I was early (unusual for me, hehe!). This is because I'm on the lookout for fellow ROCKER moms that I'm very much looking forward to meeting for the first time. It was such a pleasant thing meeting them. Although this was the first time we'll be meeting in person, it didn't feel like meeting with total strangers. They were so nice that they let me sit with them.
After sometime the conference finally began. But let me start sharing with Bo's talk. The first keynote speaker, Bo Sanchez hit something in me right away. You see, I'm in a place right now where I feel all alone in this journey to homeschooling. I feel that I have to defend my decision to everyone around me including my husband. Although I consider him a "convert", from being completely against it to somewhat being open-minded about it, he is still not sure that this is the right thing to do. In my heart I know that this is the right thing for us to do. And just like Bo, I've prayed that prayer (and still praying) asking the Lord to talk to my husband. I know that He's the only one who can change my husband's heart and get him fully on board this venture. It is a dream for me that my prayers will soon be answered. It is a sweet, sweet dream that I so wish would happen soon.
Then, Bo talked about giving your child WORTH. My parents were not very good at it, that I can say. I know what it feels like on the other end and I don't want my children to feel the way I felt then. I want them to know that they are special and that I love them so much. This is why every morning when they wake up and every night before they sleep, I give them a hug, then a sweet kiss and tell them I love them.
Then he talked about WISDOM. Someday, when they grow up, I hope and I pray that they would be able to say that their mother taught them everything they needed to know about life.

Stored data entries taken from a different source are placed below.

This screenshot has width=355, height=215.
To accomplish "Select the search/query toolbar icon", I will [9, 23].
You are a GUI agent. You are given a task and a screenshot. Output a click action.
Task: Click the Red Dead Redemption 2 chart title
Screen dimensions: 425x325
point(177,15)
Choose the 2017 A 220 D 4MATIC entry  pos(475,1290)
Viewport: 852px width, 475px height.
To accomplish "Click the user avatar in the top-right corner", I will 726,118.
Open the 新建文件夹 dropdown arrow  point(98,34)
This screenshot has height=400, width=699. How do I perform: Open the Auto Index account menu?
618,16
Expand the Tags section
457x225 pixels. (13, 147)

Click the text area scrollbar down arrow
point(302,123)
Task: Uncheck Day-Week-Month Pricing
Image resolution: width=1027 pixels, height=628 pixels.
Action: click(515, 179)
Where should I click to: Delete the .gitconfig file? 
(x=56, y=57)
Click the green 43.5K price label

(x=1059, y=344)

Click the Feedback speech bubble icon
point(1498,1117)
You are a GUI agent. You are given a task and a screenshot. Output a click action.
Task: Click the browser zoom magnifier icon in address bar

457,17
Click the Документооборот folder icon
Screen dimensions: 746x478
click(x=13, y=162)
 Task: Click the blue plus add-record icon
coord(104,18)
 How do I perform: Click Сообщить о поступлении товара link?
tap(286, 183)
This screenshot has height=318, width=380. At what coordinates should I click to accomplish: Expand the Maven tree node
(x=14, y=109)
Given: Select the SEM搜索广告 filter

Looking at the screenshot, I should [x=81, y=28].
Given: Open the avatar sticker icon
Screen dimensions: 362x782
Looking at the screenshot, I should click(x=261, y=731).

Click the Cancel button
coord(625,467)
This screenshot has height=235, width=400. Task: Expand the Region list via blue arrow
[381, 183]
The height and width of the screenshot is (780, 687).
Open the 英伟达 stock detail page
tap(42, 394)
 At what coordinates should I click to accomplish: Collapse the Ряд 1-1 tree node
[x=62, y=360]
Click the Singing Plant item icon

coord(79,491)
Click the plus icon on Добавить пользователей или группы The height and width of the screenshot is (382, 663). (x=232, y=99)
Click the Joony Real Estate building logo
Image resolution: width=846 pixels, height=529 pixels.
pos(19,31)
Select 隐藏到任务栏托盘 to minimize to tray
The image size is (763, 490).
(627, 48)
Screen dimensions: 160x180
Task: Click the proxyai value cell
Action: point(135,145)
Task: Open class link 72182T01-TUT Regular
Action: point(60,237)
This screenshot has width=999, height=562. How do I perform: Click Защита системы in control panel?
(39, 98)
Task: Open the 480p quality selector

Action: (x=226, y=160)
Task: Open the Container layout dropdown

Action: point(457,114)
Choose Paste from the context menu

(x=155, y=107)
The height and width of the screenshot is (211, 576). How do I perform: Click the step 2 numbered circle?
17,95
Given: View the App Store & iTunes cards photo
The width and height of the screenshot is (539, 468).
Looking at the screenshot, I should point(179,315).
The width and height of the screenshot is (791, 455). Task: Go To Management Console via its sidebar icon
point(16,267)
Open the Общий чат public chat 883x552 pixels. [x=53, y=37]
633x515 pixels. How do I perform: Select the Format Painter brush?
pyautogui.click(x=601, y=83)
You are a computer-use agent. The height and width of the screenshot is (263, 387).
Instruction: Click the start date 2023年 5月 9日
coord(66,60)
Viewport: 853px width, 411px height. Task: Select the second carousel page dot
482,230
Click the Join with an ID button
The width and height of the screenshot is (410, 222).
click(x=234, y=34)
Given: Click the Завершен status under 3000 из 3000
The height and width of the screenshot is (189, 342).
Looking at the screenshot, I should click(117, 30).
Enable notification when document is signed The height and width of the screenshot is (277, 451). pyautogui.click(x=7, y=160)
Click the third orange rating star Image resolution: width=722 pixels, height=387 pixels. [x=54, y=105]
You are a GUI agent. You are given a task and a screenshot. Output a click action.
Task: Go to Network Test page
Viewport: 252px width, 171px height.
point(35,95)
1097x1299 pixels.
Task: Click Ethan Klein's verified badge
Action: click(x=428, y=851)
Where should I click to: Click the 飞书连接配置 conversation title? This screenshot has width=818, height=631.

The greatest reward for me is to see my children "LIVE" their lives. To know that I've helped them be the best that they can ever be is an affirmation for me that I did good.
Then he talked about being the WORD OF GOD. I want my children to see God's love through me. I want their relationship with God to be meaningful and personal. I call Jesus my SUPERFRIEND and I pray that they'll be able to make that strong connection with Him as well. I have a long way to go and so much to do in order for me to achieve this.